Preferably, the polyamine is a di-amine, more preferably a diaminodiphenylalkane or a diaminodicyclohexylalkane, even more preferably a diaminodiphenylalkane or a diaminodicyclohexylalkane wherein the alkane group comprises in the range of from 1 to 4 carbon atoms. Particularly preferred di-amines are 4,4′-methylenedianiline and 4,4′-methylenebis(4,4′-cyclohexylamine).
In the second embodiment, preferably only part of the polybasic acid (a) is a 1-substituted-5-oxopyrrolidine-3-carboxylic acid. More preferably, in the range of from 5 to 40 mol. % of the polybasic acid (a) is the 1-substituted-5-oxopyrrolidine-3-carboxylic acid obtainable by reacting itaconic acid with the di-amine or triamine, even more preferably in the range of from 10 to 30 mol. %.
The first and the second embodiments may be combined in the sense that at least part of the polybasic acid (a) is a 1-substituted-5-oxopyrrolidine-3-carboxylic acid as specified hereinabove and at least part of the monocarboxylic acid (d) is a 1-substituted-5-oxopyrrolidine-3-carboxylic acid as specified hereinabove.
A particular preferred alkyd resin is an alkyd resin wherein the polybasic acid (a) comprises phthalic anhydride, the polyhydric alcohol (b) is pentaerythritol, and the fatty acid (c) is a mixture of fatty acids derived from soybean oil.
The alkyd resin may be a polyester-urethane hybrid alkyd resin with both ester and urethane linkages in its polymer chain. Such hybrid alkyd resin may for example be prepared by co-polymerizing a polyurethane prepolymer with emulsifying groups with reaction components (a), (b), (c), and optionally (d). The reaction components then further comprise (e) a polyurethane prepolymer with emulsifying groups. The emulsifying groups may be non-ionic or ionic emulsifying groups, such as polyether groups, carboxyl, sulphonate or phosphonate groups. Preferably the emulsifying groups are carboxylic groups. Polyurethane prepolymer with emulsifying groups suitable for preparing polyester-urethane hybrid alkyd resins are well known in the art and typically are the reaction product of a polyisocyanate with a dibasic alcohol having an emulsifying group, such as for example dimethylolpropionic acid (DMPA). Suitable polyisocyanates are known in the art and include di-isocyanates, such as 1,6-hexane diisocyanate, isophorone diisocyanate, toluene diisocyanate, diphenyl diisocyanate, and dicyclo-hexylmethane di-isocyanate, and tri-isocyanates.

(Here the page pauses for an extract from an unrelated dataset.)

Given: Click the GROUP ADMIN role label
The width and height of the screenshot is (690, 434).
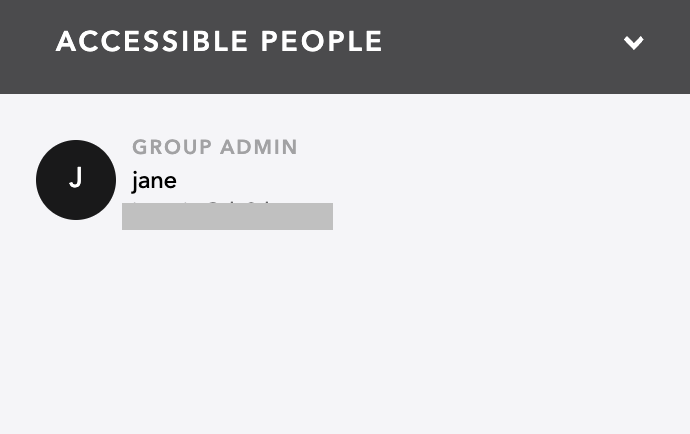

Instead of copolymerizing a polyurethane prepolymer with emulsifying groups with reaction components (a), (b), (c), and optionally (d), a polyester-urethane hybrid alkyd resin according to the invention may be prepared by reacting the alkyd resin obtainable by polymerization of reaction components (a), (b), (c), and optionally (d) with a polyurethane prepolymer with emulsifying groups. The polyurethane prepolymer with emulsifying groups is as component (e) described above.
Preferably, the alkyd resin or the polyurethane-polyester hybrid alkyd resin has an oil length in the range of from 20 to 60%, more preferably of from 25 to 50%. Reference herein to oil length is to the weight percentage of oil (triglyceride) used to provide the fatty acids tails of the alkyd resin based on the total weight of alkyd resin solids or, in case fatty acids are used to provide the fatty acids tails of the alkyd resin, to 1.1 times the weight percentage of fatty acids used.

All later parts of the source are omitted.